Unfortunately, despite my loyal following of all their games, the Pittsburgh Penguins lost to the Detroit Red Wings in Game 6 of the Stanley Cup finals. I was genuinely disappointed. I really wanted the Pens to win, but I have to admit that Detroit deserved to win. As far as I could tell (and just about everyone except Totos and a loud six-year-old who was sitting behind me last night agreed with me) the Red Wings played the game better. In the first two games, Detroit owned the ice; we were playing on their terms. Even when we stepped up our game in the last four games, Detroit was just bafflingly good. I was told that there can only be five men on the ice at any one time, the Red Wings could have had me fooled. It seemed that no matter where that damn puck went, Detroit had someone there. Even when it looked like they fucked up a pass or we knocked it away, there was STILL someone there. I suspect they have a Borg-like collective consciousness that they were using to communicate at key points in the game... but I think I may have been the only one in the bar who was thinking that.

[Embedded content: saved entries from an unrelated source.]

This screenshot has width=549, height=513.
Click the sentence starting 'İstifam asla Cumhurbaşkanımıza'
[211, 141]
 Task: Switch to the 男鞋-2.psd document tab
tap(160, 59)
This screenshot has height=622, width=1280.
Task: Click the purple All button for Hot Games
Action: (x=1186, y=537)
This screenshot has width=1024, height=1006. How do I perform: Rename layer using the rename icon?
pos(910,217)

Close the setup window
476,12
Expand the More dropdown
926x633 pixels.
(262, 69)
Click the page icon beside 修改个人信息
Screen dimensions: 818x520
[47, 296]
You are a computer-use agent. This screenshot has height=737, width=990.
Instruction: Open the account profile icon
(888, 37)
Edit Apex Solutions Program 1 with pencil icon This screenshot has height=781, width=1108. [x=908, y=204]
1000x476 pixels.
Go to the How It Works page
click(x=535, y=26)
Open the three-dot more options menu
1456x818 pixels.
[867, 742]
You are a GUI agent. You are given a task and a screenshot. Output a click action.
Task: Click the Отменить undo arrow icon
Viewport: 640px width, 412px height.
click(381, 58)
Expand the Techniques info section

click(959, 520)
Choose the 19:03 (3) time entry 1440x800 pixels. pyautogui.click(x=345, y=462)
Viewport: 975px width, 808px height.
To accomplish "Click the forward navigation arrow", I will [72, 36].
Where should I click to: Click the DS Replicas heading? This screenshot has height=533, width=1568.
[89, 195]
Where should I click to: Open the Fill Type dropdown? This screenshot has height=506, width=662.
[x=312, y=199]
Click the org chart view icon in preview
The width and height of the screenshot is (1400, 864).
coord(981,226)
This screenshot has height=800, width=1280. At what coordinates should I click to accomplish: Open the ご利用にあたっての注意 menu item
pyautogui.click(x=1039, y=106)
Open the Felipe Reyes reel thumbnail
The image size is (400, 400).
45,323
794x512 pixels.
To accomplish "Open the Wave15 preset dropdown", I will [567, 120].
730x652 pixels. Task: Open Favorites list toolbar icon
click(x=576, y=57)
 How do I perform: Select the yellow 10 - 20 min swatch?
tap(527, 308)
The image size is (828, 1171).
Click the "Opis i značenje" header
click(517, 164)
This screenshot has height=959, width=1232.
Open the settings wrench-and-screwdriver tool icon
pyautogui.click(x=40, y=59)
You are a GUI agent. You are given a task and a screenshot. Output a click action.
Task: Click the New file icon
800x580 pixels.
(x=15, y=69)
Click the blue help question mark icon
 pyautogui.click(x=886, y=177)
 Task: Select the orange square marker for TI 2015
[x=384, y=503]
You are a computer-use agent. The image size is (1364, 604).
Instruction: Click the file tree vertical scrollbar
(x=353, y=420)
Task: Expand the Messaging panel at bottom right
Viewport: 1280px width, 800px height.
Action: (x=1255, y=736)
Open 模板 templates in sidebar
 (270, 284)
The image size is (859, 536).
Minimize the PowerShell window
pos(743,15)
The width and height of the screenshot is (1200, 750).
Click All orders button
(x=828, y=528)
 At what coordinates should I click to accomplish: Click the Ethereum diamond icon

The only goal that was a real kick in the nuts was the last one scored against the Penguins in tonight's game. Henrik Zetterberg shot the puck at goalie Marc-Andre Fleury, who stopped it, but the puck fell between his legs and came to rest about six inches behind him. To try to stop keep the damn thing from going into the goal, he flopped down, trying to sit on the puck. But against all laws of physics, his ass propelled the puck right into the goal. They replayed that moment at least six times, and I still can't figure out how it was physically possible.
It's a shame that it ended that way too, because Fleury is an amazing goalie. He blocked something like 50 shots in game 5 alone, which, I'm told, is incredible for a single game. Sydney Crosby may be the big name for the Penguins, but they would have been owned in four games flat without Fleury covering for them. I hope the guy doesn't have to take a lot of shit for what is essentially a one-in-a-million occurrence.
Side Note: I also can't help but love that an ice hockey player is named "Fleury." I guess it would have been equally amusing for him to be a weatherman, but I think the hockey angle works too.
So I guess I'm a fair-weather fan, but I'm sorry that the Pens lost. On the plus side, at least the Stanley Cup trophy is safe for another year. I'm told that the last time the Pens won the Stanley Cup, some guy jumped off a diving board with it in a moment of drunken revelry causing rather severe damage to said trophy. I can appreciate that because it seems like something that I'd be able to convince one of my friends to do for a Klondike bar.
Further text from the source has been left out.